Problem statement: Down to the last line, reproduce the records exactly.

(Data to use begins)

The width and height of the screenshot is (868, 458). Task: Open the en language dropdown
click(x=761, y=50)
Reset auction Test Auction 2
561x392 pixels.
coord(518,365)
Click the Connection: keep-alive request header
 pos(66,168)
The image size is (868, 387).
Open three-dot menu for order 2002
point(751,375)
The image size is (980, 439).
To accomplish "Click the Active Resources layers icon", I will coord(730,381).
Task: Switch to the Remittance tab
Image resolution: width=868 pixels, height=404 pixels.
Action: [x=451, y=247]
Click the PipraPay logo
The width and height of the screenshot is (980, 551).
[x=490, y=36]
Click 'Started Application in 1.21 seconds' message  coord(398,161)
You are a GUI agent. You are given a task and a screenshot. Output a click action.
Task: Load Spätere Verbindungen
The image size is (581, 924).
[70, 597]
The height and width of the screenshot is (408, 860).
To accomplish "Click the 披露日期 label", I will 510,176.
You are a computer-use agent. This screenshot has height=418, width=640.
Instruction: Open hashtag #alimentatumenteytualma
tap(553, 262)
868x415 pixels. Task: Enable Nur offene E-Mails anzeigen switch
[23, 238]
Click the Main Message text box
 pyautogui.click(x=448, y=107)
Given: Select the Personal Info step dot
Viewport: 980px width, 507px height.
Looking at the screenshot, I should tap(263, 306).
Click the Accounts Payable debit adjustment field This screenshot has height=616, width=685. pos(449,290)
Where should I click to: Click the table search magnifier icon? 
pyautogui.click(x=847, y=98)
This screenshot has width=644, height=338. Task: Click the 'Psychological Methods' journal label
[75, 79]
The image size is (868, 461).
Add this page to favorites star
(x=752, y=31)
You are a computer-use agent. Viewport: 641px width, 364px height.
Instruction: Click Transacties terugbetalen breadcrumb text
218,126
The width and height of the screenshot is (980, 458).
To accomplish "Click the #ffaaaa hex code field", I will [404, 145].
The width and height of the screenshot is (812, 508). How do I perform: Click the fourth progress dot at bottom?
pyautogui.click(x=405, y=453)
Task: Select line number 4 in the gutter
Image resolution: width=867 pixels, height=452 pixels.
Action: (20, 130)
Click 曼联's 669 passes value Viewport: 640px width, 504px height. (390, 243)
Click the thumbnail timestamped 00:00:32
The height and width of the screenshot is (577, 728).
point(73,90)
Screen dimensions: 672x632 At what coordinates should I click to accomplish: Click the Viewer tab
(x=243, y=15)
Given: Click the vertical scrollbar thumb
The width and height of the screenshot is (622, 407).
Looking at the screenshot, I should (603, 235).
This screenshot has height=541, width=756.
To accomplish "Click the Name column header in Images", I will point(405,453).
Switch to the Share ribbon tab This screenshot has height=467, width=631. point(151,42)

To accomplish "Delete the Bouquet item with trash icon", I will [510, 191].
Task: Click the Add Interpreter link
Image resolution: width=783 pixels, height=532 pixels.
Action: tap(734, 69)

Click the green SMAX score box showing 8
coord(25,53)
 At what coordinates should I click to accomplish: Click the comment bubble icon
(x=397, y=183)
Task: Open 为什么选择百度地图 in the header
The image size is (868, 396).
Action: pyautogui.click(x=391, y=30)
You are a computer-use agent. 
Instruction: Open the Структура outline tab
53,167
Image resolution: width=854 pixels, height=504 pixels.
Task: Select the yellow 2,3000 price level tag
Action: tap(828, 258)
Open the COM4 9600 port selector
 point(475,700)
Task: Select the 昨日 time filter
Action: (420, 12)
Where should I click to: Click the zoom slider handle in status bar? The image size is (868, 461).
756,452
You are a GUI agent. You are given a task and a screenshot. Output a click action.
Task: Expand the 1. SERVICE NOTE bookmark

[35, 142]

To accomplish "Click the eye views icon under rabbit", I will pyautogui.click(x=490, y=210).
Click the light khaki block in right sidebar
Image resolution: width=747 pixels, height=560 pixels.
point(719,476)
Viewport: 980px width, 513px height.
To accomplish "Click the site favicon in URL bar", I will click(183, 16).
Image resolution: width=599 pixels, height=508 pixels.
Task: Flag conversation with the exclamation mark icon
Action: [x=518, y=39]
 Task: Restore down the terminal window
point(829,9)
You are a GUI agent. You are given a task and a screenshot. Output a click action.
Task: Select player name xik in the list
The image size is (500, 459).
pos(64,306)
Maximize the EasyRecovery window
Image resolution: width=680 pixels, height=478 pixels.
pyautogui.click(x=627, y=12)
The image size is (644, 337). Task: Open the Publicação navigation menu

(Data to use ends)

Task result:
The width and height of the screenshot is (868, 458). Task: Open the en language dropdown
click(x=761, y=50)
Reset auction Test Auction 2
561x392 pixels.
coord(518,365)
Click the Connection: keep-alive request header
 pos(66,168)
The image size is (868, 387).
Open three-dot menu for order 2002
point(751,375)
The image size is (980, 439).
To accomplish "Click the Active Resources layers icon", I will coord(730,381).
Task: Switch to the Remittance tab
Image resolution: width=868 pixels, height=404 pixels.
Action: [x=451, y=247]
Click the PipraPay logo
The width and height of the screenshot is (980, 551).
[x=490, y=36]
Click 'Started Application in 1.21 seconds' message  coord(398,161)
You are a GUI agent. You are given a task and a screenshot. Output a click action.
Task: Load Spätere Verbindungen
The image size is (581, 924).
[70, 597]
The height and width of the screenshot is (408, 860).
To accomplish "Click the 披露日期 label", I will 510,176.
You are a computer-use agent. This screenshot has height=418, width=640.
Instruction: Open hashtag #alimentatumenteytualma
tap(553, 262)
868x415 pixels. Task: Enable Nur offene E-Mails anzeigen switch
[23, 238]
Click the Main Message text box
 pyautogui.click(x=448, y=107)
Given: Select the Personal Info step dot
Viewport: 980px width, 507px height.
Looking at the screenshot, I should tap(263, 306).
Click the Accounts Payable debit adjustment field This screenshot has height=616, width=685. pos(449,290)
Where should I click to: Click the table search magnifier icon? 
pyautogui.click(x=847, y=98)
This screenshot has width=644, height=338. Task: Click the 'Psychological Methods' journal label
[75, 79]
The image size is (868, 461).
Add this page to favorites star
(x=752, y=31)
You are a computer-use agent. Viewport: 641px width, 364px height.
Instruction: Click Transacties terugbetalen breadcrumb text
218,126
The width and height of the screenshot is (980, 458).
To accomplish "Click the #ffaaaa hex code field", I will [404, 145].
The width and height of the screenshot is (812, 508). How do I perform: Click the fourth progress dot at bottom?
pyautogui.click(x=405, y=453)
Task: Select line number 4 in the gutter
Image resolution: width=867 pixels, height=452 pixels.
Action: (20, 130)
Click 曼联's 669 passes value Viewport: 640px width, 504px height. (390, 243)
Click the thumbnail timestamped 00:00:32
The height and width of the screenshot is (577, 728).
point(73,90)
Screen dimensions: 672x632 At what coordinates should I click to accomplish: Click the Viewer tab
(x=243, y=15)
Given: Click the vertical scrollbar thumb
The width and height of the screenshot is (622, 407).
Looking at the screenshot, I should (603, 235).
This screenshot has height=541, width=756.
To accomplish "Click the Name column header in Images", I will point(405,453).
Switch to the Share ribbon tab This screenshot has height=467, width=631. point(151,42)

To accomplish "Delete the Bouquet item with trash icon", I will [510, 191].
Task: Click the Add Interpreter link
Image resolution: width=783 pixels, height=532 pixels.
Action: tap(734, 69)

Click the green SMAX score box showing 8
coord(25,53)
 At what coordinates should I click to accomplish: Click the comment bubble icon
(x=397, y=183)
Task: Open 为什么选择百度地图 in the header
The image size is (868, 396).
Action: pyautogui.click(x=391, y=30)
You are a computer-use agent. 
Instruction: Open the Структура outline tab
53,167
Image resolution: width=854 pixels, height=504 pixels.
Task: Select the yellow 2,3000 price level tag
Action: tap(828, 258)
Open the COM4 9600 port selector
 point(475,700)
Task: Select the 昨日 time filter
Action: (420, 12)
Where should I click to: Click the zoom slider handle in status bar? The image size is (868, 461).
756,452
You are a GUI agent. You are given a task and a screenshot. Output a click action.
Task: Expand the 1. SERVICE NOTE bookmark

[35, 142]

To accomplish "Click the eye views icon under rabbit", I will pyautogui.click(x=490, y=210).
Click the light khaki block in right sidebar
Image resolution: width=747 pixels, height=560 pixels.
point(719,476)
Viewport: 980px width, 513px height.
To accomplish "Click the site favicon in URL bar", I will click(183, 16).
Image resolution: width=599 pixels, height=508 pixels.
Task: Flag conversation with the exclamation mark icon
Action: [x=518, y=39]
 Task: Restore down the terminal window
point(829,9)
You are a GUI agent. You are given a task and a screenshot. Output a click action.
Task: Select player name xik in the list
The image size is (500, 459).
pos(64,306)
Maximize the EasyRecovery window
Image resolution: width=680 pixels, height=478 pixels.
pyautogui.click(x=627, y=12)
The image size is (644, 337). Task: Open the Publicação navigation menu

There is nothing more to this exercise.